**DATASET**

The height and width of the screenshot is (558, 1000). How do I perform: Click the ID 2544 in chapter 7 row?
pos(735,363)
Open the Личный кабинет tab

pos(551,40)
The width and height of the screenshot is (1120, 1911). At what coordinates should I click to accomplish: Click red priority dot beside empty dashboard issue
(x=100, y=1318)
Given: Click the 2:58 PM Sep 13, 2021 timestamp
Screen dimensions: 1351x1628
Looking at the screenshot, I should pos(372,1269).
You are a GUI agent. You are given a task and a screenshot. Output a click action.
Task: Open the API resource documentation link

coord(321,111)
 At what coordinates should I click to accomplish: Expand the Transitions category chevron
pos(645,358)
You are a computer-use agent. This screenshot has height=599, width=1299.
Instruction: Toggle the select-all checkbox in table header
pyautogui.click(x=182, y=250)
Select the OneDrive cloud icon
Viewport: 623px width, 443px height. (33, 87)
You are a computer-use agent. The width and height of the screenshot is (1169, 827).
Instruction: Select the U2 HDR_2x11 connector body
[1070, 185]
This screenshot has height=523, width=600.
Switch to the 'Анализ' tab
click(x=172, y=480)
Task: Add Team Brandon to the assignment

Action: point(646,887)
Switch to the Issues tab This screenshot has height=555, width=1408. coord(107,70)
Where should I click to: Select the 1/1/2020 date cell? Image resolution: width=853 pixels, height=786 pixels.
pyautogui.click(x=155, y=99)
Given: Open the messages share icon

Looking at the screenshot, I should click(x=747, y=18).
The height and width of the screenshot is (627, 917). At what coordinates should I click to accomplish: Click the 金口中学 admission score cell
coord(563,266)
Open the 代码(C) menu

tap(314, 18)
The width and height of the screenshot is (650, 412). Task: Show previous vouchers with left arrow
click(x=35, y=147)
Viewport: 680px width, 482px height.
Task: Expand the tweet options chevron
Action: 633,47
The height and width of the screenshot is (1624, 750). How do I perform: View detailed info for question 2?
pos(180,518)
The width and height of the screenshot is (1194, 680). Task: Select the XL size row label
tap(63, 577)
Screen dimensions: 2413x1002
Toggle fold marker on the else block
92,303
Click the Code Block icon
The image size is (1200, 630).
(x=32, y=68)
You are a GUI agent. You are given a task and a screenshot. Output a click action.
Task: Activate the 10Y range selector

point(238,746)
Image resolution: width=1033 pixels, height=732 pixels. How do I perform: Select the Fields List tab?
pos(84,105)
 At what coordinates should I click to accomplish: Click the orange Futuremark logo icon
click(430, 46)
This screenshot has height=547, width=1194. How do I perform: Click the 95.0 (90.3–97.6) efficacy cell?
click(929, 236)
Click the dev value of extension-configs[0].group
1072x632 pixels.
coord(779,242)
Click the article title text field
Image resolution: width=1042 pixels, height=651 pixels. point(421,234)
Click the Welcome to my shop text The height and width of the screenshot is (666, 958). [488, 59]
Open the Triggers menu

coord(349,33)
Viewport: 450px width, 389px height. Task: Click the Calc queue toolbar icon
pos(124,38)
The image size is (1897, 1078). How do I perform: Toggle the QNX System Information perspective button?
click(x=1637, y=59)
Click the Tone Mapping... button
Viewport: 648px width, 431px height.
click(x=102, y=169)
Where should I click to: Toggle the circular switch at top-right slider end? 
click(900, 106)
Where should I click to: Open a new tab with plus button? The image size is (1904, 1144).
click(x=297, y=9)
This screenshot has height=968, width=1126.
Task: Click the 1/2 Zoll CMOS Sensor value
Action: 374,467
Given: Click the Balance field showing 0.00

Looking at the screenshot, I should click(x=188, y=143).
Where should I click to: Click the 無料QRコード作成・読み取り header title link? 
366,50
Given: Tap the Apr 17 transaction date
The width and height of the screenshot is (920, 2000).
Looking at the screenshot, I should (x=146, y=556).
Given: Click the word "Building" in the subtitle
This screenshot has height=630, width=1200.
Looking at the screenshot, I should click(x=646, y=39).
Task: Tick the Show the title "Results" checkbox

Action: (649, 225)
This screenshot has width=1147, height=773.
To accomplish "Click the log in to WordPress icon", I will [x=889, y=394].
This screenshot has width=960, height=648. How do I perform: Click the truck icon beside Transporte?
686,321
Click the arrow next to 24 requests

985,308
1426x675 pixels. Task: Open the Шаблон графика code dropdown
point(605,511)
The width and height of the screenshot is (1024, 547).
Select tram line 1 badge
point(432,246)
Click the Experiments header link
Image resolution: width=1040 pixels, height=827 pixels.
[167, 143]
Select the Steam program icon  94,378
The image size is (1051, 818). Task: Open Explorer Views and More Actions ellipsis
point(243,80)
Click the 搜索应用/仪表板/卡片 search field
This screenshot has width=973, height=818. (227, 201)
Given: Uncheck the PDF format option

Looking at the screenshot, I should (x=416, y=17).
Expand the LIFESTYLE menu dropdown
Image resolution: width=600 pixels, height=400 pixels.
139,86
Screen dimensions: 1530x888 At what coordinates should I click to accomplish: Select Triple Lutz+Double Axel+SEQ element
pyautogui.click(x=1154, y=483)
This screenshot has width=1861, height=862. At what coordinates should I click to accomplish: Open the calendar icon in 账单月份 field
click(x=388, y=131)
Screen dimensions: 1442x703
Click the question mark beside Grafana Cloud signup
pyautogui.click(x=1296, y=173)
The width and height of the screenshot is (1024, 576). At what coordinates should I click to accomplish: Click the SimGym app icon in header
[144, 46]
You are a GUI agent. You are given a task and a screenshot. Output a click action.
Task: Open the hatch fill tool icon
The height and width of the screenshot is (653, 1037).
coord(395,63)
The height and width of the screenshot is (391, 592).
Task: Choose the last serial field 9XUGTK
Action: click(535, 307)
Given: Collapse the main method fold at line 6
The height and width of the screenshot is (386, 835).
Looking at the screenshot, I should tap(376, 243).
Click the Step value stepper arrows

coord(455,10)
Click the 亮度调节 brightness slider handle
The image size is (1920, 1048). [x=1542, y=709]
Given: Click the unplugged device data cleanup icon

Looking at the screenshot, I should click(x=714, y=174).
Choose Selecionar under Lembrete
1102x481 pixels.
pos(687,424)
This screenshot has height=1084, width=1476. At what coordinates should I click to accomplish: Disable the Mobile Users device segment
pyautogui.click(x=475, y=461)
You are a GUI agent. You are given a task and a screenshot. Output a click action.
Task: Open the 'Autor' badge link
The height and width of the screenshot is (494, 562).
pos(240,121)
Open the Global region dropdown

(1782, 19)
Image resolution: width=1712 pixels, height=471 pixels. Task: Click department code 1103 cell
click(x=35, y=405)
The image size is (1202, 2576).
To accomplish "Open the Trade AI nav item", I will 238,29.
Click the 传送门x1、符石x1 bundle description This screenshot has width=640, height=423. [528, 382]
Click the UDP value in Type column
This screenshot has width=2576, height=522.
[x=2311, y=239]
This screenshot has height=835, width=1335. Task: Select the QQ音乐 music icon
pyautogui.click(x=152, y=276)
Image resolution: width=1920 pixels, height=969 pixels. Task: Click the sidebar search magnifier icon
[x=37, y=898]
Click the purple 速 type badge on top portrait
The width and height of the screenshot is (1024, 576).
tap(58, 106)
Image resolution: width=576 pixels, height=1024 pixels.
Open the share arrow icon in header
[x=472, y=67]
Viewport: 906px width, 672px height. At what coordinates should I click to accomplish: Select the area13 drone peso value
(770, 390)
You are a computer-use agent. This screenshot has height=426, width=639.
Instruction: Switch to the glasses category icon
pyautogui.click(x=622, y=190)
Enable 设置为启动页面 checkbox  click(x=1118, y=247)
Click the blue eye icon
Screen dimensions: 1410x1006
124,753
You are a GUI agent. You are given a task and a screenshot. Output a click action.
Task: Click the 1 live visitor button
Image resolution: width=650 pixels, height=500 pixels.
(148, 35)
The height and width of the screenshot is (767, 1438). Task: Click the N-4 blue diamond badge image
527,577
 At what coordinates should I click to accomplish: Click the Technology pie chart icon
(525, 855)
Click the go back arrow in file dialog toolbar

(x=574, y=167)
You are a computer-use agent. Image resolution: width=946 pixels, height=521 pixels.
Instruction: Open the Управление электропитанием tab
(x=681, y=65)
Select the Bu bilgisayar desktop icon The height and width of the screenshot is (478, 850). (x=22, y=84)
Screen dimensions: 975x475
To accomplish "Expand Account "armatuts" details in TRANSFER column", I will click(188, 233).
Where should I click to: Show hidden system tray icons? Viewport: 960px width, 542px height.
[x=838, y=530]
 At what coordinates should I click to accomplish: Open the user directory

**YOUR TASK**
In the listing above, find the line with "pie chart icon" and the line with "Screen dimensions: 975x475", then print exactly those lines and every line between them.

**RESPONSE**
 At what coordinates should I click to accomplish: Click the Technology pie chart icon
(525, 855)
Click the go back arrow in file dialog toolbar

(x=574, y=167)
You are a computer-use agent. Image resolution: width=946 pixels, height=521 pixels.
Instruction: Open the Управление электропитанием tab
(x=681, y=65)
Select the Bu bilgisayar desktop icon The height and width of the screenshot is (478, 850). (x=22, y=84)
Screen dimensions: 975x475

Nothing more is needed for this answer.